Now when it is the habit of a loved one we simply must remember that they call the shots here. Overly encouraging people, no matter how old they are, to give up a habit simply does not work—they see it as a threat, as being forced away from an innate need. They attach to it further and feel unaccepted. The best way to help them is to support them in their process to get ready.
2. Note that the habit is present because it offers something of deep value to you, it satisfies an innate need. Even if the habit is purely physical – these are the strong ones, it serves a bigger purpose for you. Acknowledging this does two things, one, it gives props to your spirit for taking care of you and two, it helps you see what you can do to find another way to meet that need, thus negating the need for the habit. A positive spin!
Let’s say you have a habit of checking Facebook and watching Netflix at bedtime instead of spending quality time with your partner, journaling or, the enlightening practice of sleep (OK, this is my priority issue). I get so frustrated – why is this my choice? Well the needs to escape, be alone yet connect to the world and relax are potent ones. If I really wanted to change this I’d need to promise my ego another way to replace those needs. Additionally, values in habits can also be unconscious. The body has its own habit of routine. My carb habit is biological – when the body is out-of-balance it craves what keeps it out of balance
because that is the new routine. But food related habits are typically emotional in nature also – so they’re the hardest because they get us on two accounts!
3. Lastly, imagine, really imagine, having a new habit (not having lost something, but gained something else) – focusing on the obvious benefits. This feeds our ego in a really good way. With children, however, they really cannot do this. They need an immediate and known reward that matters to them – like stickers (Ilana wants ribbons). (I’d avoid money and candy as rewards for making good habits)
At this point we’re ready to give ourselves or our children a push. The push shouldn’t be so bad, particularly if we’re patient and kind enough to take baby steps over a big plunge, but if the initial stages have been set patiently and with care, even a big plunge should be much easier. The push is GR-eat (I think I can, I think I can) if we’ve rounded up some help (like implementing Emotional Freedom Technique to give up smoking, or calling on a fitness coach to help lose weight)!

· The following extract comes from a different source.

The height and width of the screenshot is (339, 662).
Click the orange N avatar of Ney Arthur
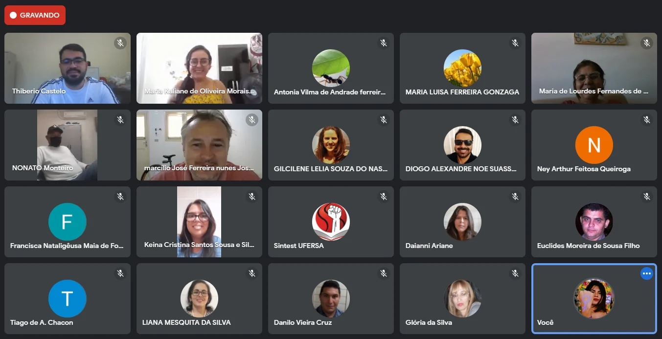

Now implementing this three point advice is another issue (“Ha, that’s funny Lynn” I hear you saying, “it’s not that easy.”) Of course it isn’t easy – I’ve made more work for you! But it’s simpler work, I promise. Keep me up to date on your own process with any habits. If nothing else, if you’ve come to understand yourself a bit better and why the habit is there. I feel I’ve made some progress but I can only address one habit at a time – I’m
brewing in a lot of my preparation stages currently. Now the next step is to LOVE enough to replace the understanding with a better solution!